Inspirados por essas e outras questões em torno da biotecnologia, a empresa brasileira Rito, especializada em entretenimento de impacto social, realizou no evento Hacktown de 2018 uma série de ativações que traziam à tona, justamente, as questões em torno da edição genética e, mais especialmente, da propriedade genética. Seguindo a premissa do design fiction, uma metodologia que propõe o uso da ficção científica para o debate sobre questões do porvir, a empresa criou uma startup fictícia que se utilizava da tecnologia do blockchain para registrar a propriedade do DNA de uma pessoa. Batizado de Instituto Nacional de Propriedade Genética, o projeto tinha como premissa, justamente, utilizar-se de um contexto contemporâneo para trabalhar um problema que ainda não está tão em pauta entre as pessoas: diferente de uma senha de cartão, que pode ser mudada a qualquer momento, o DNA não pode ser modificado pela segurança e privacidade do indivíduo. Tão real e importante era essa proposta que participantes do evento e funcionários de grandes empresas de tecnologia, como a IBM, chegaram até a perguntar aos atores que fingiram ser divulgadores do instituto como era possível investir naquela empresa.

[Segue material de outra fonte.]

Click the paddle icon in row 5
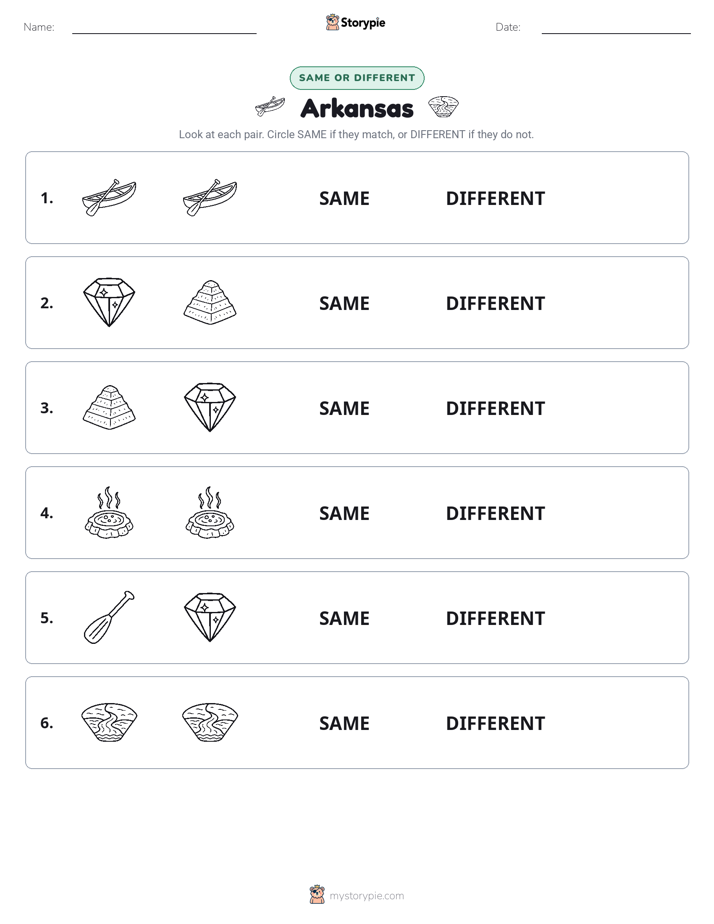The width and height of the screenshot is (714, 924). (x=109, y=617)

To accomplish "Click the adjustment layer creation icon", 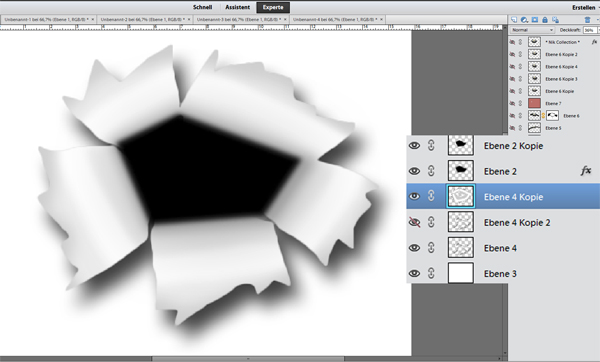I will (x=524, y=20).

Nesse sentido, ficamos cada vez mais esclarecidos quanto ao conceito do "eu quantificado". Ao mesmo tempo que esse termo diz respeito à maneira como nossa identidade se compartimenta e se multiplica em diferentes dispositivos e plataformas como as redes sociais (afinal, já parou para pensar que o seu Eu do Instagram provavelmente não é o mesmo do LinkedIn?), também há nessa expressão a faceta da quantificação do ser a partir de dispositivos vestíveis capazes de rastrear nossa performance e, então, reforçar a ideia do corpo como uma máquina, uma expressão matemática capaz de ser manipulada e, logo, também possível de ser hackeada com a popularização de implantáveis e protéticos inteligentes.
Assim, indústrias como a das seguradoras, por exemplo, passam a entender cada vez mais que a privacidade está se tornando uma commodity (e, portanto, um luxo). Profética, mas também extremamente consciente do nosso tempo, a citação de Joi em "Blade Runner" sumariza com primor a ideia de que nós nos tornamos dados e, assim como dados, também estamos ou precisaremos ser tratados, seja porque não existimos apenas no plano do físico, mas também no do virtual, ou porque nossa própria biologia se tornou código passível de ser explorado e manipulado.